January 5, 2020

Favorite books 2019

Of the non-fiction books I read in 2019, here are the ones I recommend:
  • Nick Chater: The mind is flat. Our subconscious minds analyze vast amounts of information, and once they reach a conclusion, the conscious part of our mind is notified. At least that's what I used to think before reading this book, which proposes a radical and well-argued departure from the way most people assume our minds work. It argues that there is no subconscious of which the conscious is the surface. Instead, the conscious may be all there is.
  • Paul Schneider: Brutal Journey. This is an account of the Narváez expedition, which departed Spain in 1527 to colonize Florida. Things went wrong and only four out of 600 men made it back to Europe after trekking through what today is Texas, New Mexico, Arizona and Mexico for eight years. When it comes to physical hardship, nothing today approaches what they went through.
  • Temple Grandin: Animals in Translation, reviewed here.
  • Jonathan B. Losos: Improbable Destinies, reviewed here.
  • Ben Blatt: Nabokov's Favorite Word Is Mauve, reviewed here.
The best non-fiction book I read this year is Jonathan Franzen's 2010 novel Freedom. Unlike other books, it has stayed with me in the months since I've read it.

Happy New Year!

December 17, 2019

Ben Blatt's Nabokov's Favorite Word Is Mauve

This is an unusual book. I can't think about any other attempt to analyze literature using big data and statistics.

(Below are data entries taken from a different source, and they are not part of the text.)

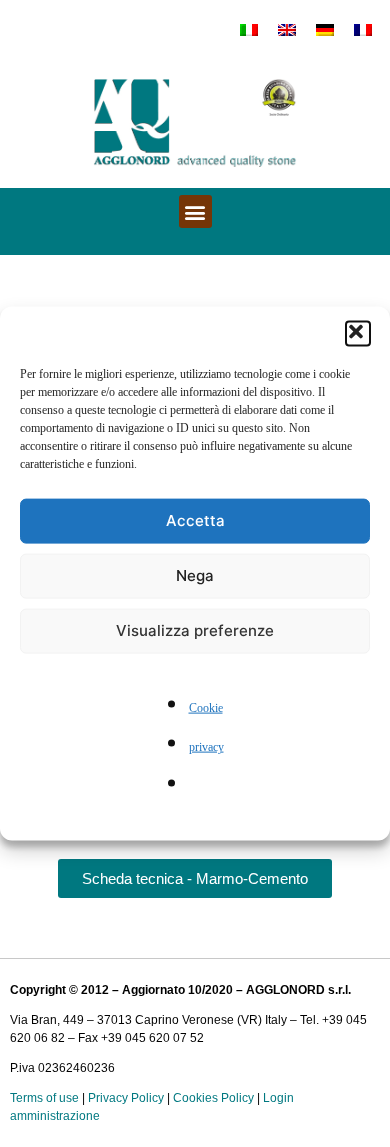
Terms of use (44, 1098)
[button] (358, 333)
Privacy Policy (126, 1098)
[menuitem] (249, 28)
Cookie (206, 707)
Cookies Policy (213, 1098)
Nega (195, 575)
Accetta (195, 520)
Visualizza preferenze (195, 630)
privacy (206, 747)
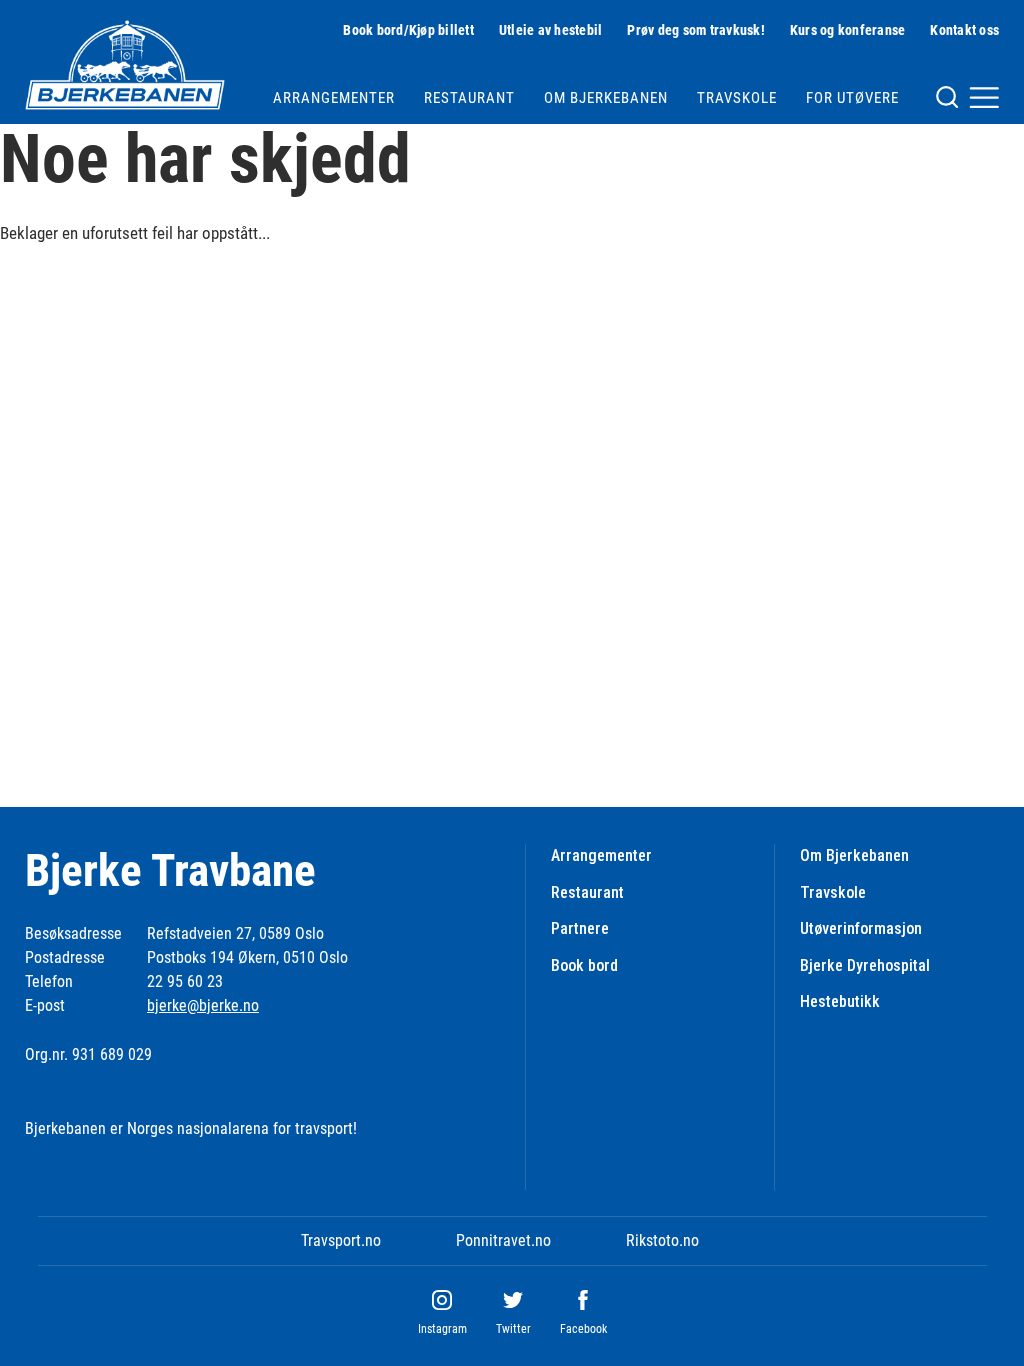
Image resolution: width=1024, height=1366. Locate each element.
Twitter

For example: Ernest Hemingway, together with the world's English teachers, warns against the use of adverbs. He argues that adverbs, especially those that end in -ly, are a sign of lazy writing. The reader should be able to tell whether a character is sleepy without having to specify that they are doing something sleepily.

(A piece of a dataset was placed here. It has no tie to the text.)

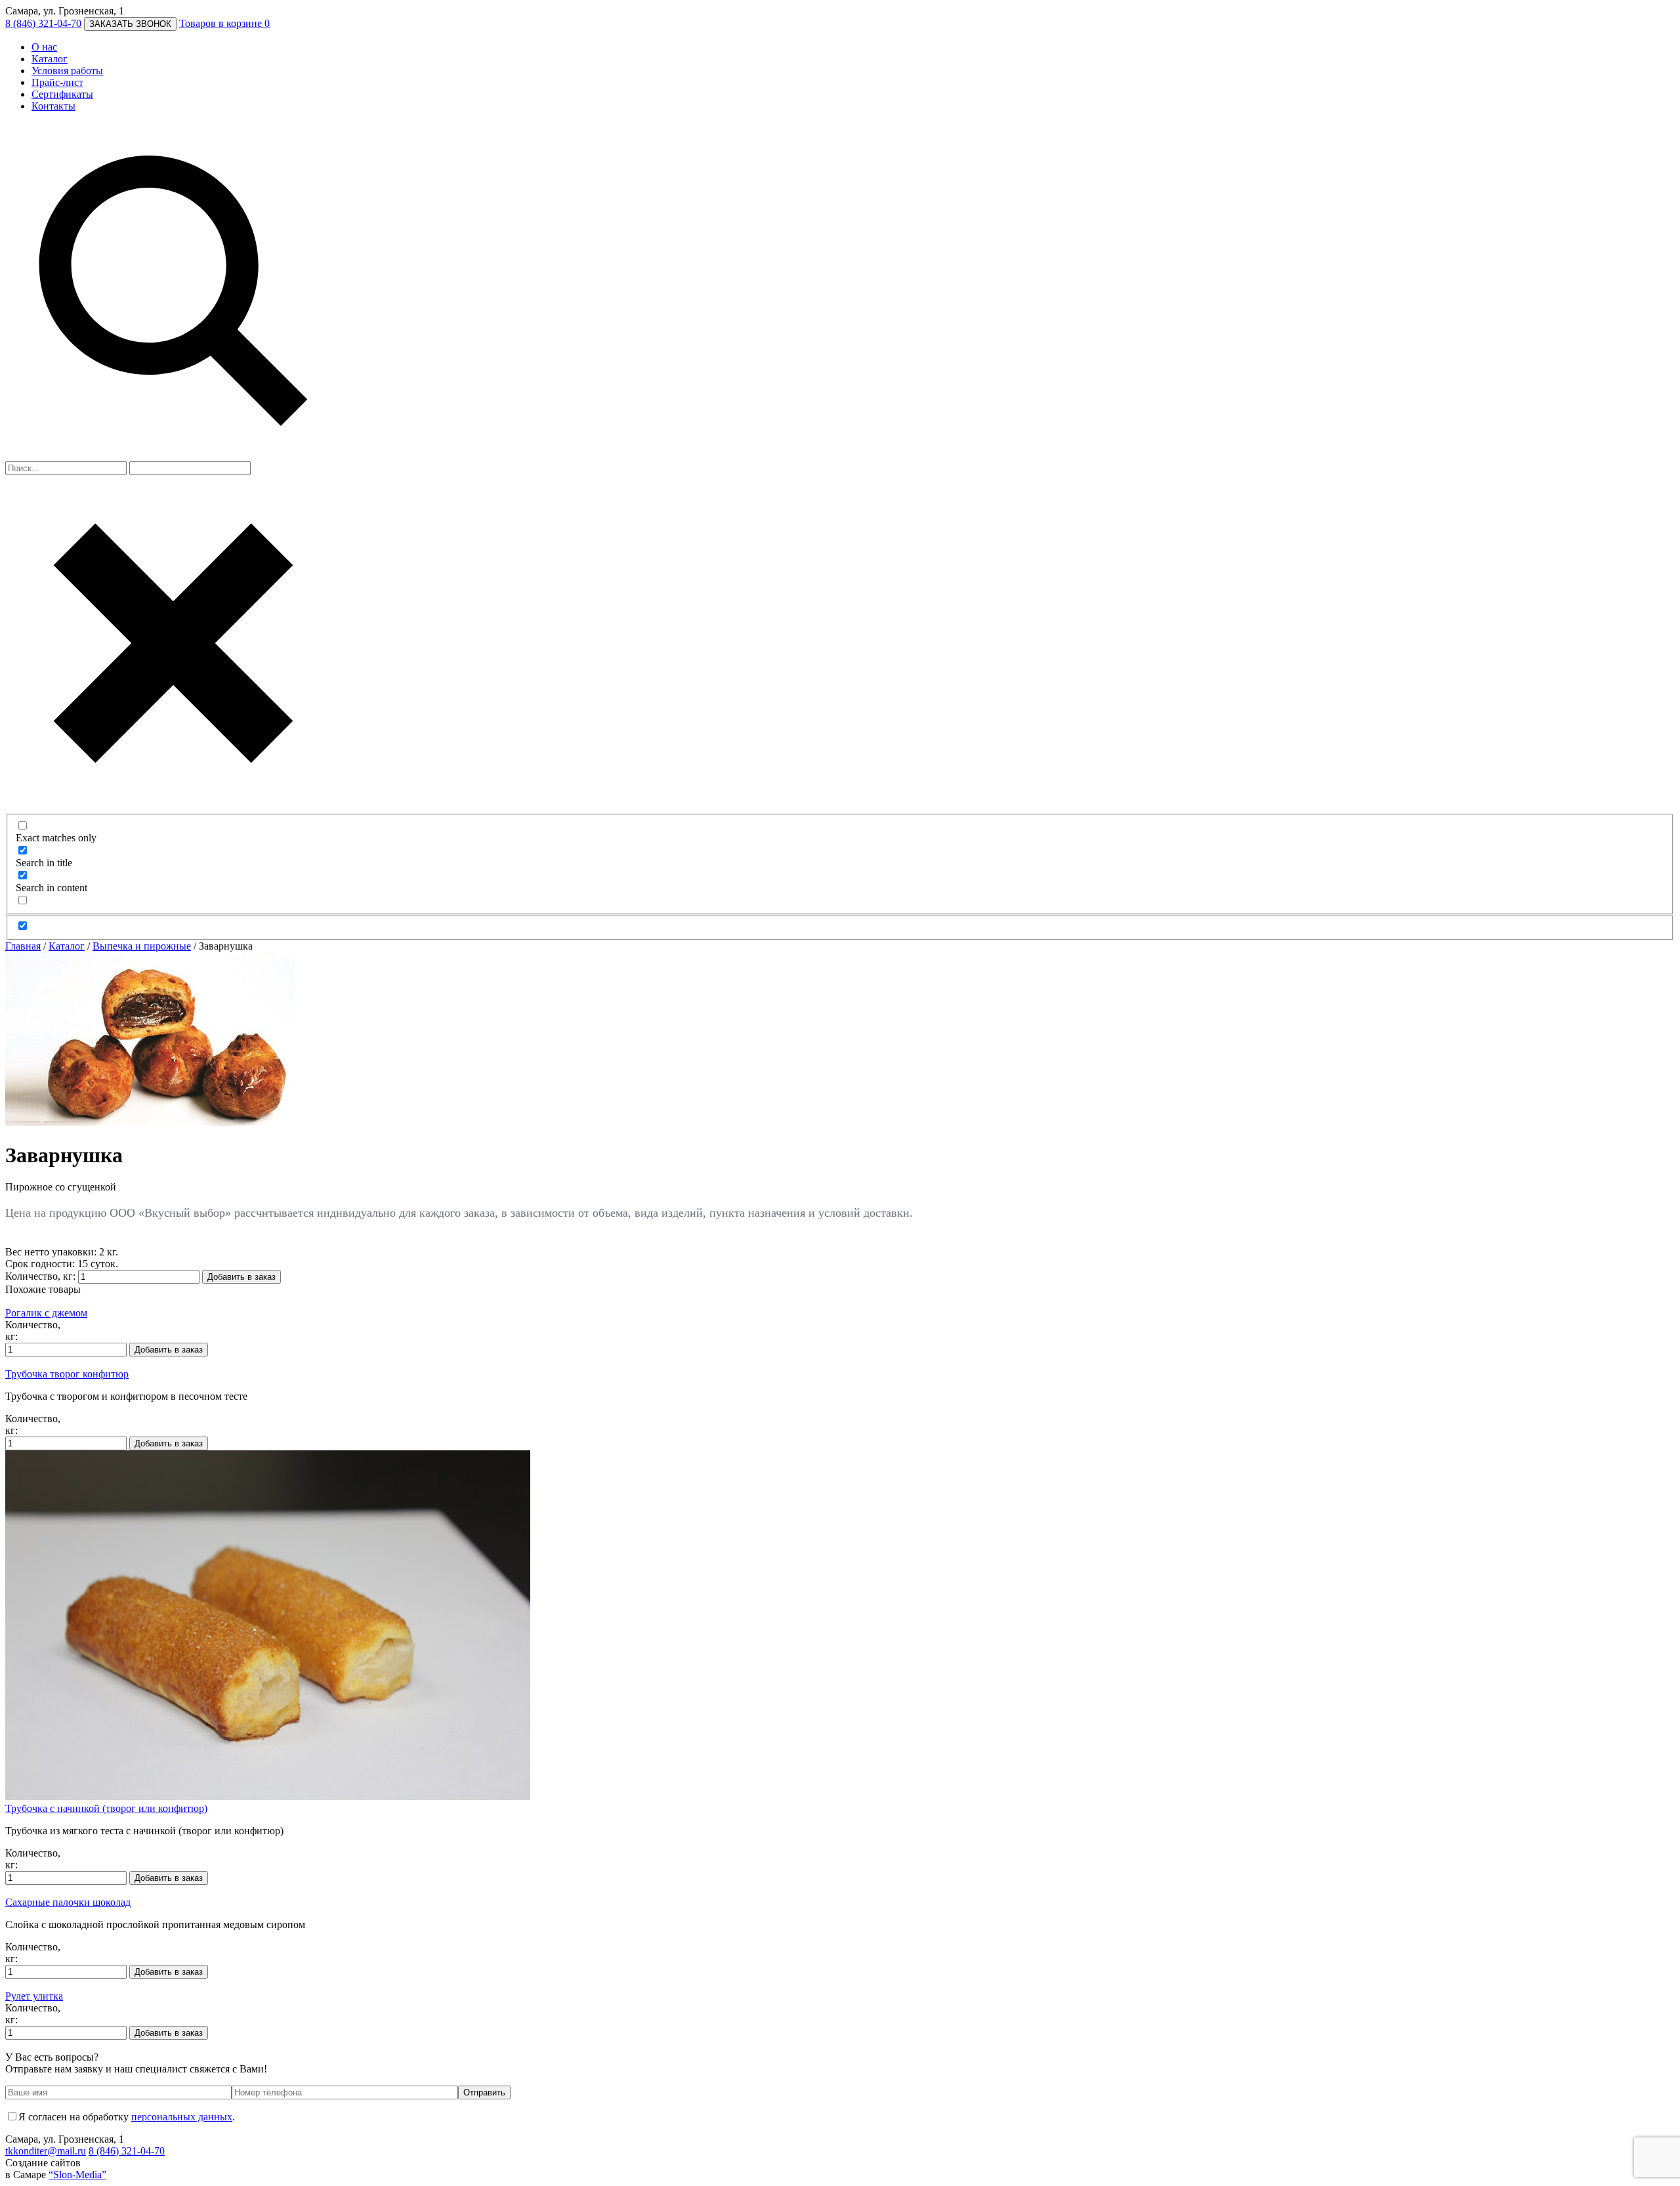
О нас (44, 47)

Did Hemingway follow his own advice? In Nabokov's Favorite Word is Mauve, data journalist Ben Blatt analyzes Hemingway's novels and found that he indeed used -ly adverbs less than other authors. In his novels, they appear at a rate of 80 per 10,000 words. Other writers vary widely, with e.g. 140 per 10,000 in J. K. Rowling's Harry Potter novels.

Blatt also analyzes other stylistic choices such as the use of thought verbs (thinks, knows, understands, realizes, believes, wants, remembers, imagines, desires, loves, hates), exclamation points and the use of suddenly and qualifiers like rather, very or little in hundreds of novels. Hemingway, Mark Twain, Toni Morrison and Chuck Palahniuk appear towards the top of multiple of the resulting style rankings, confirming what everyone already knew: They are good at what they do.

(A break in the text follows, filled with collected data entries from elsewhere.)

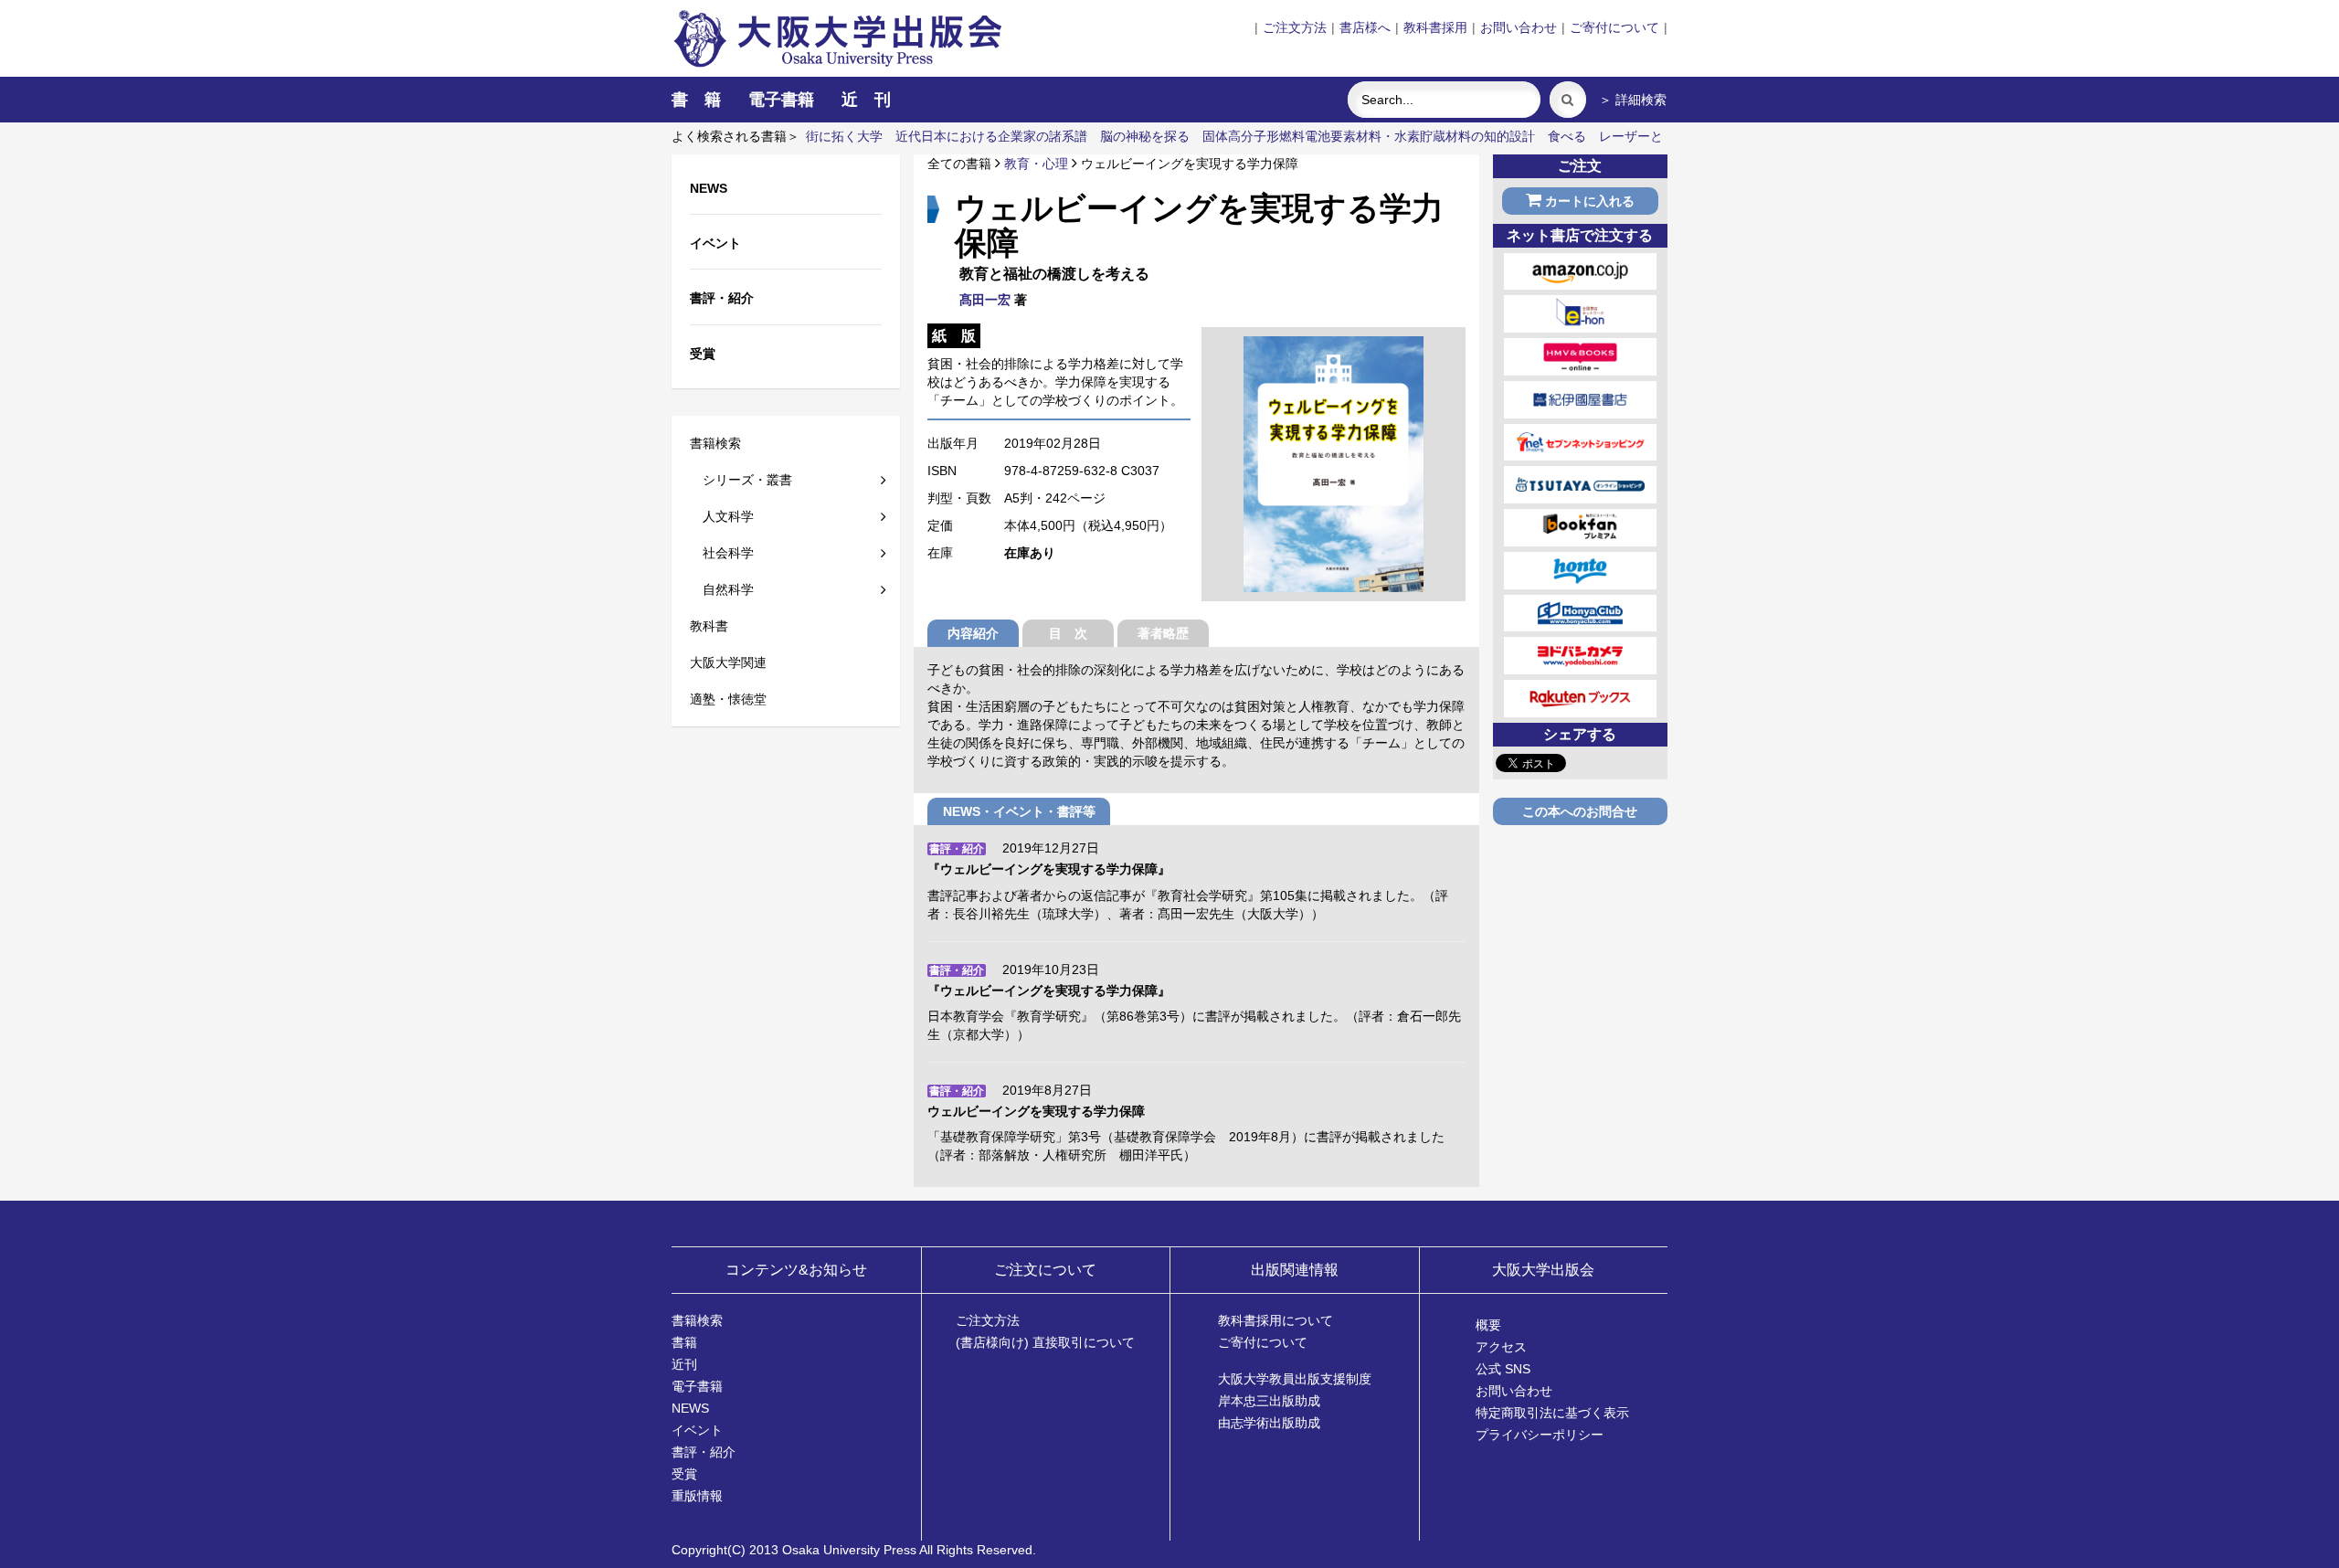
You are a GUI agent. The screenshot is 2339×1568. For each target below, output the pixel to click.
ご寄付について (1614, 27)
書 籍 (696, 99)
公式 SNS (1503, 1368)
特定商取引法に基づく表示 (1552, 1412)
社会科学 (722, 553)
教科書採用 (1435, 27)
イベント (697, 1430)
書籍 (684, 1342)
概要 (1488, 1325)
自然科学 (722, 589)
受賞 (684, 1474)
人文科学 (722, 516)
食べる (1567, 136)
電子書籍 (781, 99)
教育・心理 (1036, 163)
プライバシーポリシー (1539, 1434)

Unlike other popular science books, Blatt's consists of original research. The bibliography lists 1,500 literary fiction or bestselling popular fiction novels, but they're only used as the raw material for Blatt's data analysis. One side effect of presenting original research is that there are more figures than in other books. Most pages contain at least one graph or table. While they're clear and informative, the text that links them together sometimes appears redundant.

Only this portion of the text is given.